Taking a low-dose aspirin every day has long been known to cut the chances of another heart attack, stroke or other heart problem in people who already have had one, but the risks don’t outweigh the benefits for most other folks, major new research finds.
The research was discussed Sunday at the European Society of Cardiology meeting in Munich.
A Boston-led study gave aspirin or dummy pills to 12,546 people who were thought to have a moderate risk of suffering a heart attack or stroke within a decade because of other health issues.
After five years, 4% of each group had suffered a heart problem. One percent of aspirin takers had stomach or intestinal bleeding, mostly mild – twice as many as those on dummy pills. Aspirin users also had more nosebleeds, indigestion, reflux or belly pain. Bayer sponsored the study, and many researchers consult for the aspirin maker. Results were published by the journal Lancet.
Oxford researchers randomly assigned 15,480 adults with Type 1 or 2 diabetes but otherwise in good health and with no history of heart problems to take aspirin, 1 gram of fish oil, both substances, or dummy pills daily. After 7.5 years, there were fewer heart problems among aspirin users but more cases of serious bleeding, so they largely traded one risk for another.
The same study also tested omega-3 fatty acids, good oils found in salmon, tuna and other fish. Supplement takers fared no better than those given dummy capsules: 9% of each group suffered a heart problem. “We feel very confident that there doesn’t seem to be a role for fish oil supplements for preventing heart disease,” said University of Oxford’s Dr. Louise Bowman, study leader.
The British Heart Foundation was the study’s main sponsor. Bayer and Mylan provided aspirin and fish oil, respectively. Results were published by the New England Journal of Medicine.
This is not new news about aspirin. It should not be recommended for primary prevention. However, I suspect Bayer was looking to show that people with diabetes, that have not yet had a heart attack,would benefit from a daily low-dose aspirin. Obviously, that is not the case.
The omega-3 fatty acid portion of the study is suspect. First the dose was too low. A minimum of 2 grams per day is needed to reduce prostaglandin inflammation, twice the study dosage. For cognitive improvement, a dose of 4 grams per day is necessary. Second, diabetics that are “otherwise in good health” is an oxymoron.
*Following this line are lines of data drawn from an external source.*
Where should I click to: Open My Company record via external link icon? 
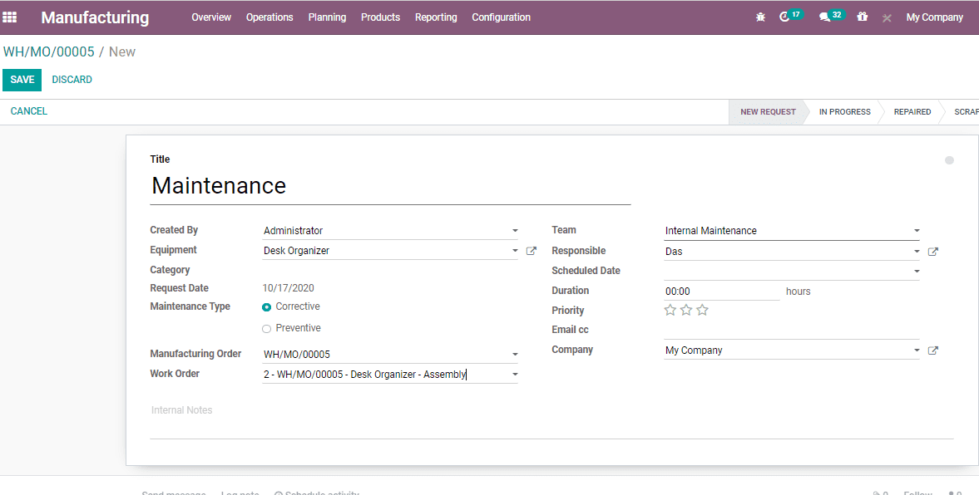click(933, 350)
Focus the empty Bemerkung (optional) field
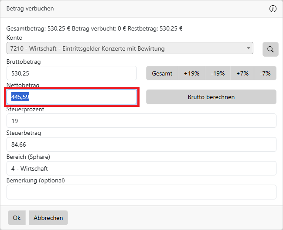Viewport: 283px width, 230px height. tap(141, 192)
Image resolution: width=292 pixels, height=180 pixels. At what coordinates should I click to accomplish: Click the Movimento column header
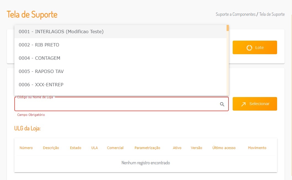point(257,148)
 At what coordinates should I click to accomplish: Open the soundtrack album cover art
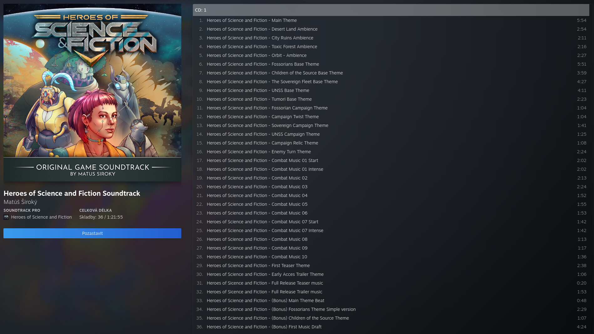point(92,93)
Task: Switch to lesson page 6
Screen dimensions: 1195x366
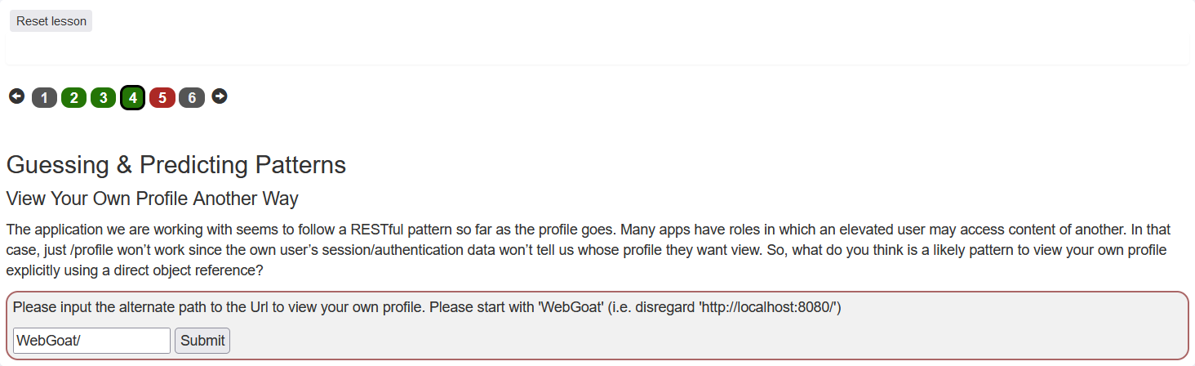Action: coord(192,98)

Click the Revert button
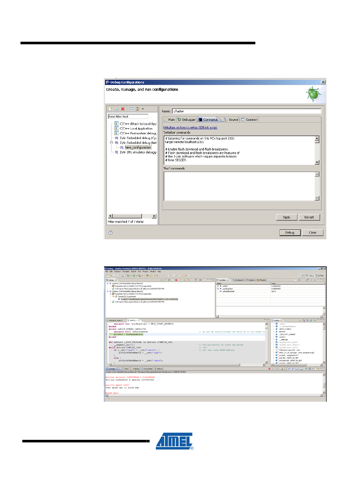pos(309,217)
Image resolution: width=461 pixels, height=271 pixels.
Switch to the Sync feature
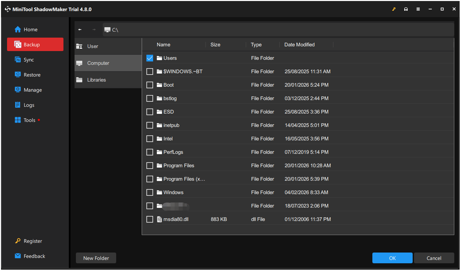point(28,59)
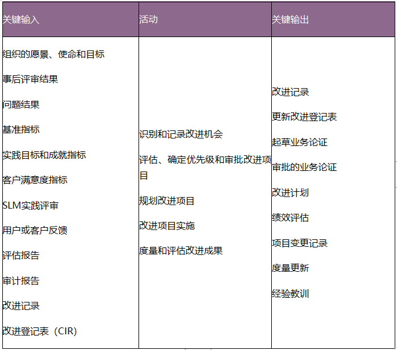Click the 关键输入 column header
This screenshot has height=350, width=397.
[21, 20]
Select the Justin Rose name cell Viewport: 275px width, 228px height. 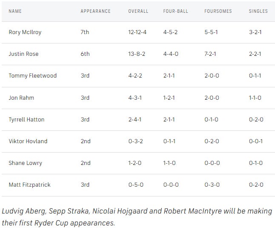point(23,54)
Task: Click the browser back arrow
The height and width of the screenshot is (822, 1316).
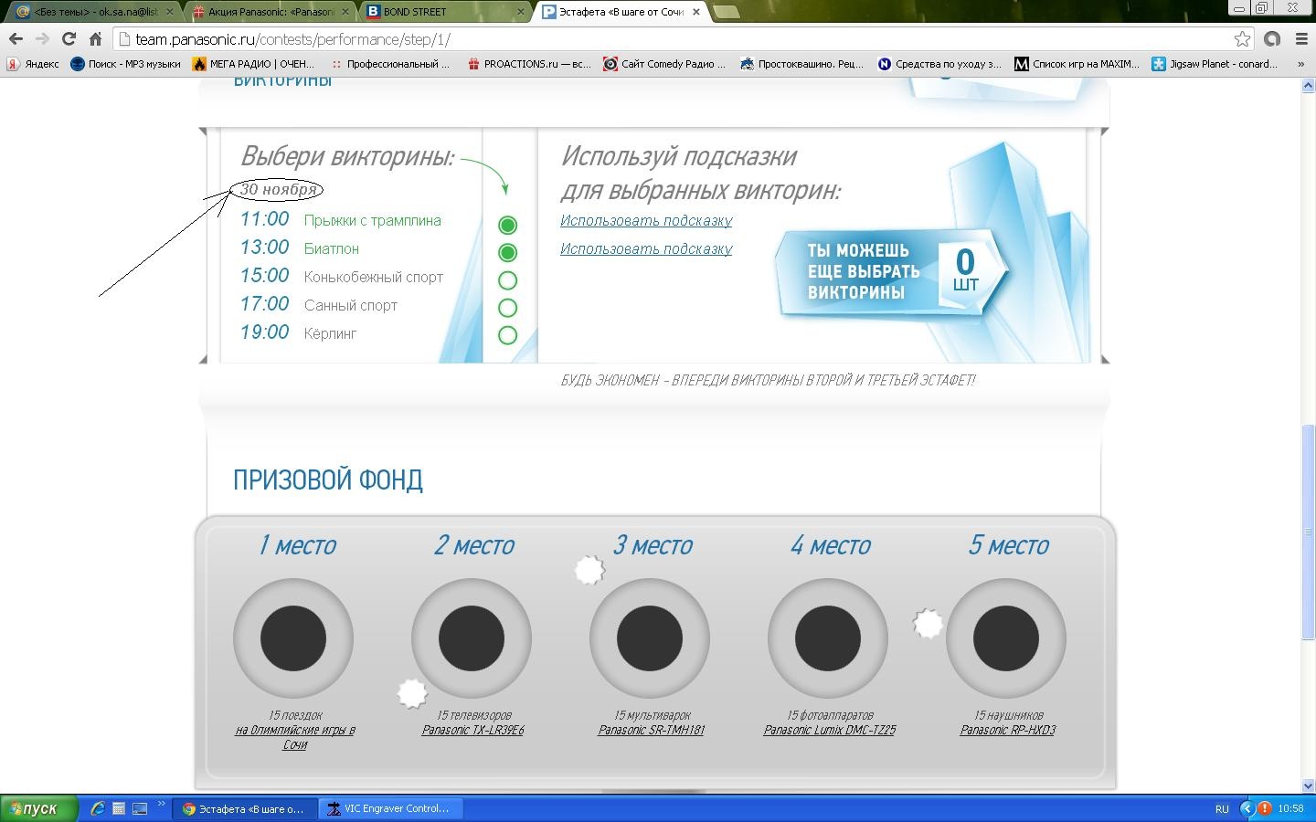Action: (x=16, y=39)
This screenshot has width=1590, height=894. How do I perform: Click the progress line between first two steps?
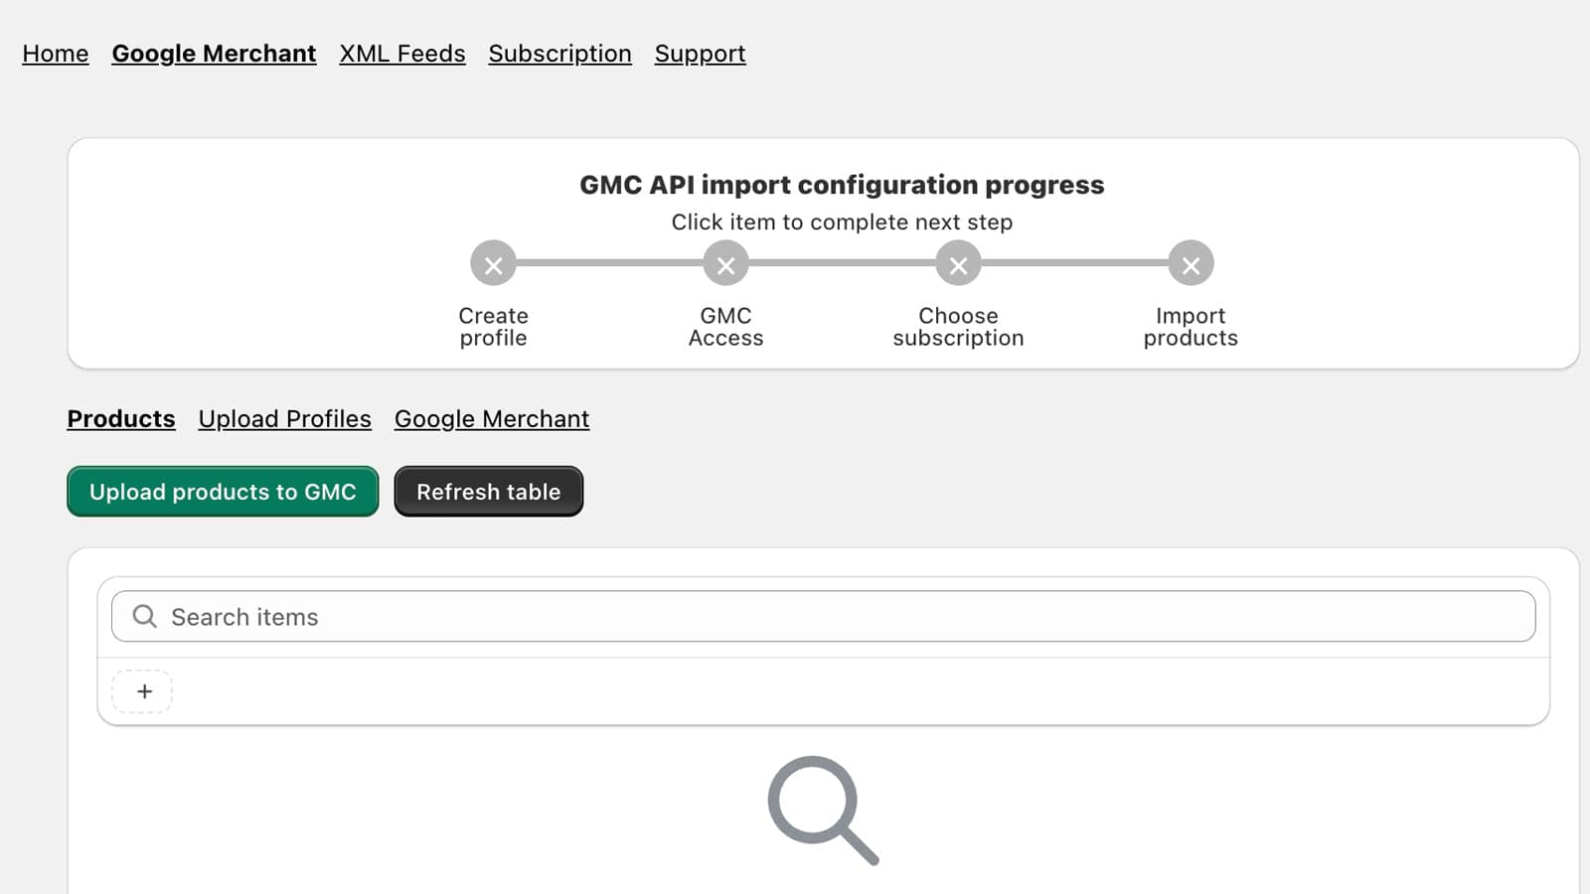pos(609,263)
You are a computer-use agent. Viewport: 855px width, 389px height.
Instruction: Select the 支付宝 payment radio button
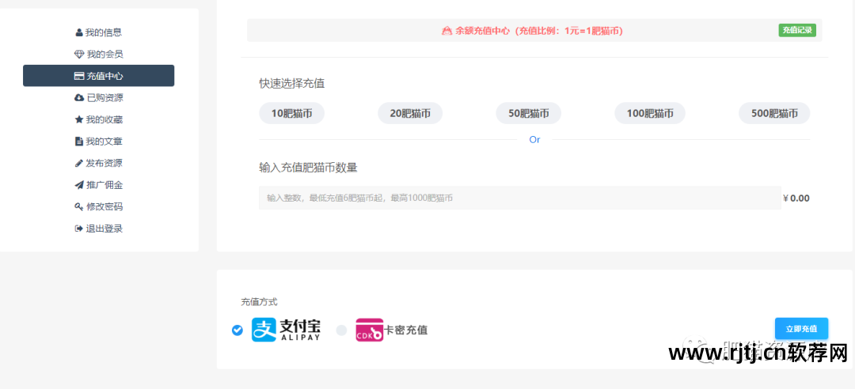[x=238, y=330]
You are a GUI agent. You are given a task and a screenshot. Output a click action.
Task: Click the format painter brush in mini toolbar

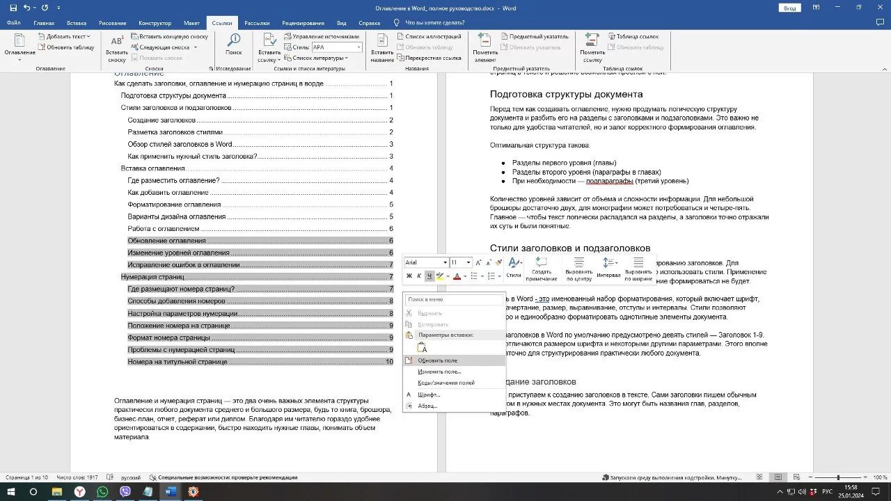point(499,262)
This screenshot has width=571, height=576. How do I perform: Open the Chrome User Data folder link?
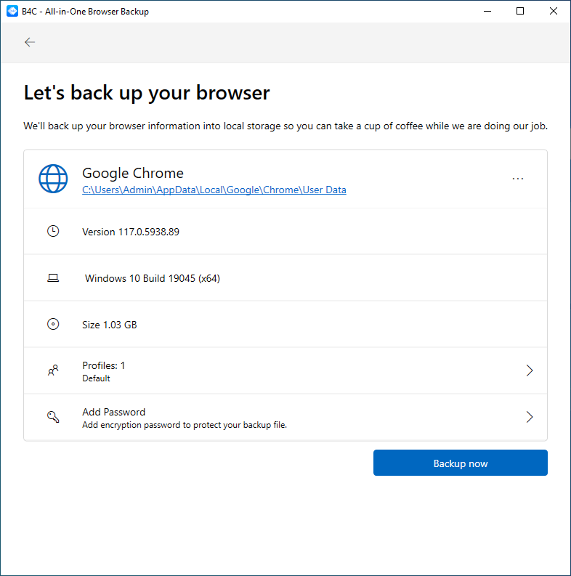click(214, 190)
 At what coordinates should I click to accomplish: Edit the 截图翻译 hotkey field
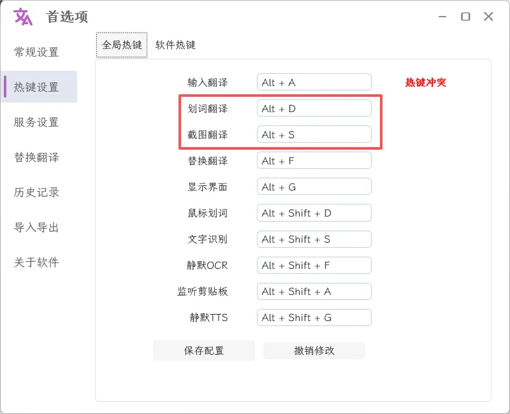[x=314, y=134]
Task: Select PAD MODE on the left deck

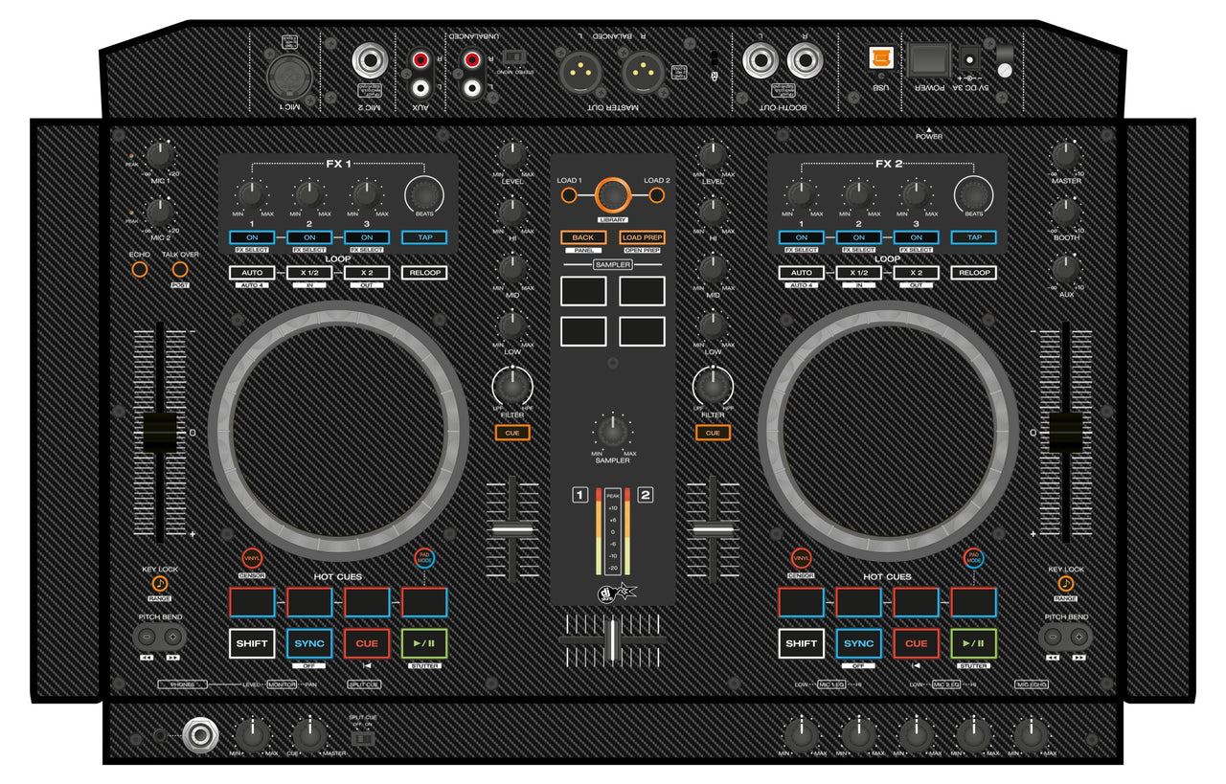Action: [x=423, y=560]
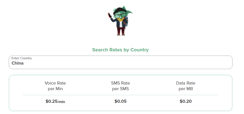The width and height of the screenshot is (244, 114).
Task: Select the Voice Rate column header
Action: (x=55, y=83)
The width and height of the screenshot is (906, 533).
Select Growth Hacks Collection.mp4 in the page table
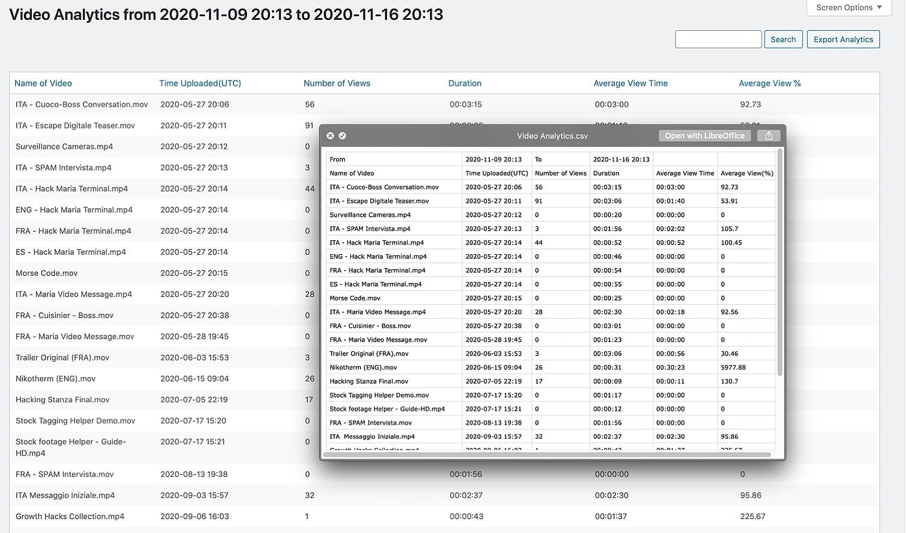(x=70, y=516)
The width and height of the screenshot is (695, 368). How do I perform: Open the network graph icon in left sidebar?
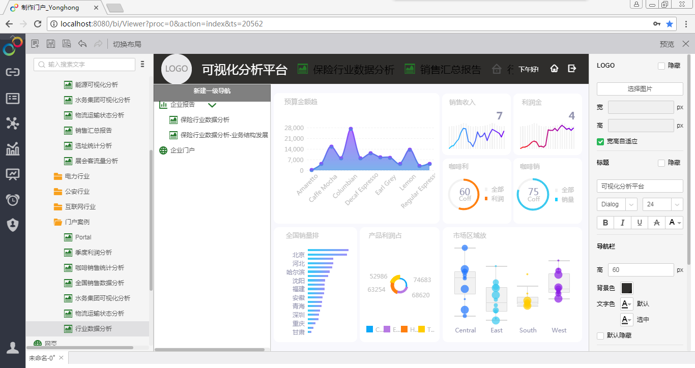click(13, 123)
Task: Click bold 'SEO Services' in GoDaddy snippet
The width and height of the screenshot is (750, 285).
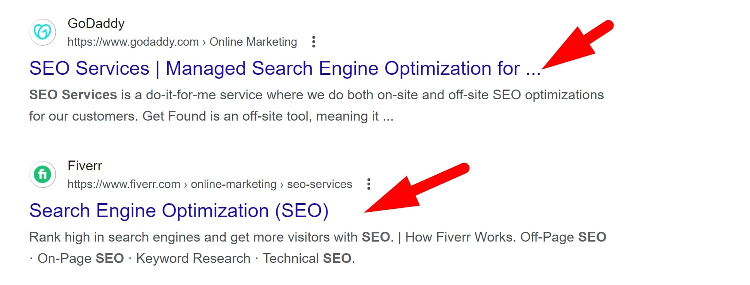Action: point(73,95)
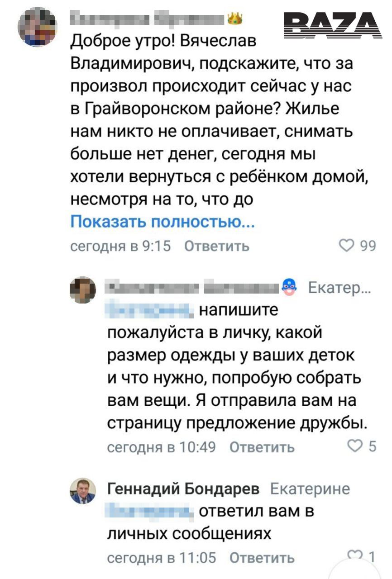
Task: Click the truncated Екатер… reply-to link
Action: 339,288
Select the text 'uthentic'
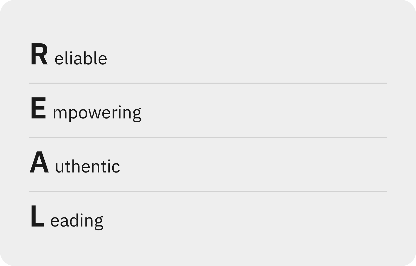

Type 2 diabetes is an end-stage disease from metabolic syndrome that takes years of lifestyle abuse of diet and exercise to develop. Dr. Bowman has no real reason to “feel very confident” in her findings.
These studies reinforce the standard of medicine that states low-dose aspirin should not be used from primary prevention, even in diabetes. Unfortunately, PCPs (primary care physicians) routinely ignore these studies and recommendations, putting their patients at risk.
The conclusions reached about fish oil are not well supported by the study and should be ignored.